As for fashion, I was surprised to find that anything "American" tends to be very popular among Swedes. As an American in Sweden, I can certainly say that my style tends to be very different than that of the youth. My clothes are a bit baggier than Swedes, I wear jeans instead of Chinos, they tend to wear blazers and I like to wear sweatshirts. But still, I find it very interesting that stores will emphasize how a certain fashion is "American".
I had a discussion with my friend Emelie about whether people buy "American" because it is American Style, or just because they like the brand. For example, Ralph Lauren is a very popular brand here in Sweden, but it also happens to be from an American designer. Are brands popular because it comes from America, or are all of these popular brands that people like all coincidentally American?
I think it is a combination of both. Right now, American design is trendy.
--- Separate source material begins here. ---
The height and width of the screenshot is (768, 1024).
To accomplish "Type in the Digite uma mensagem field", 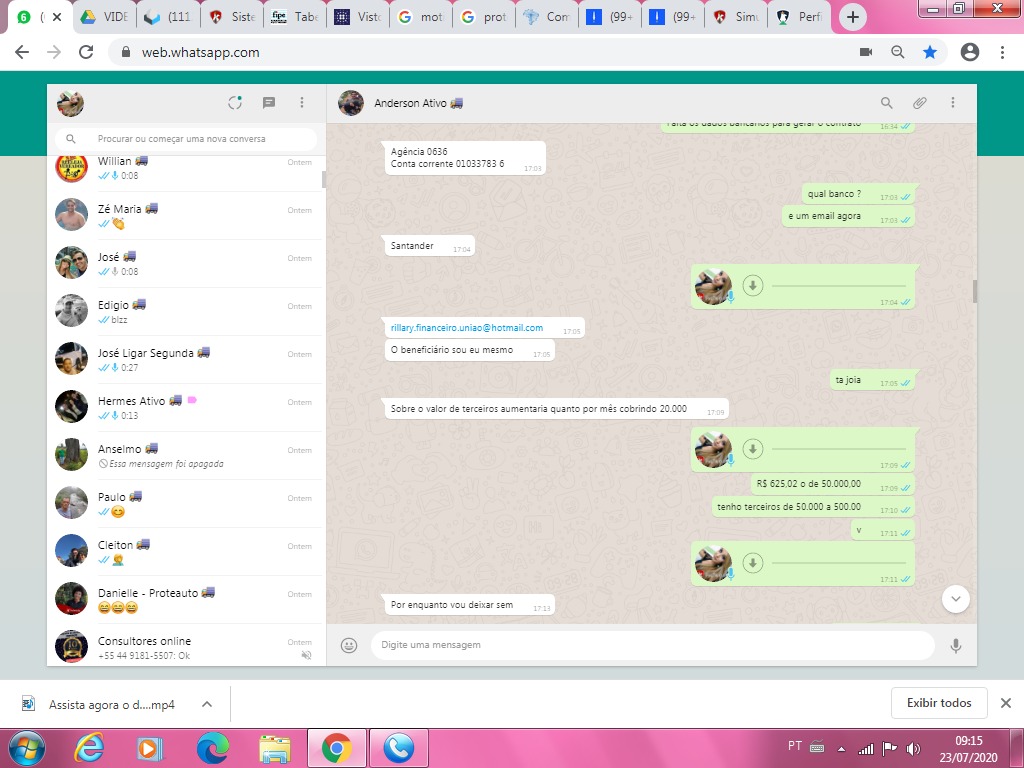I will coord(650,646).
I think that because so many popular brands come out of America, many designers throughout the world are inspired by American Fashion, and so style and fashion is permeating the whole globe. In 5 years, Europe and America might all have the same general fashion trends, and individual areas might come up with new styles, but the way ideas and trends are able to spread through the globe will cause these trends to be picked up very fast.
I think this is important to note for Entrepreneurship. As trends and companies become more subject to greater globalization, the world becomes "flatter", as Thomas Friedman would say in his book, "The World is Flat". The internet gives people access to a huge breadth of information, and soon enough, the world could be the same. This level playing field for businesses creates both an awesome opportunity for entrepreneurship now, but a grave look at future innovation and entrepreneurship in the future. When the world begins to think the same, there is huge opportunity to grow your business across the whole world. But when the world finally becomes the same, innovation stemming from differences is minimized. I hope that this speculation can be falsified, but if not, I hope we don't all become the same in my lifetime. I love innovation and different ways of approaching problems and thinking.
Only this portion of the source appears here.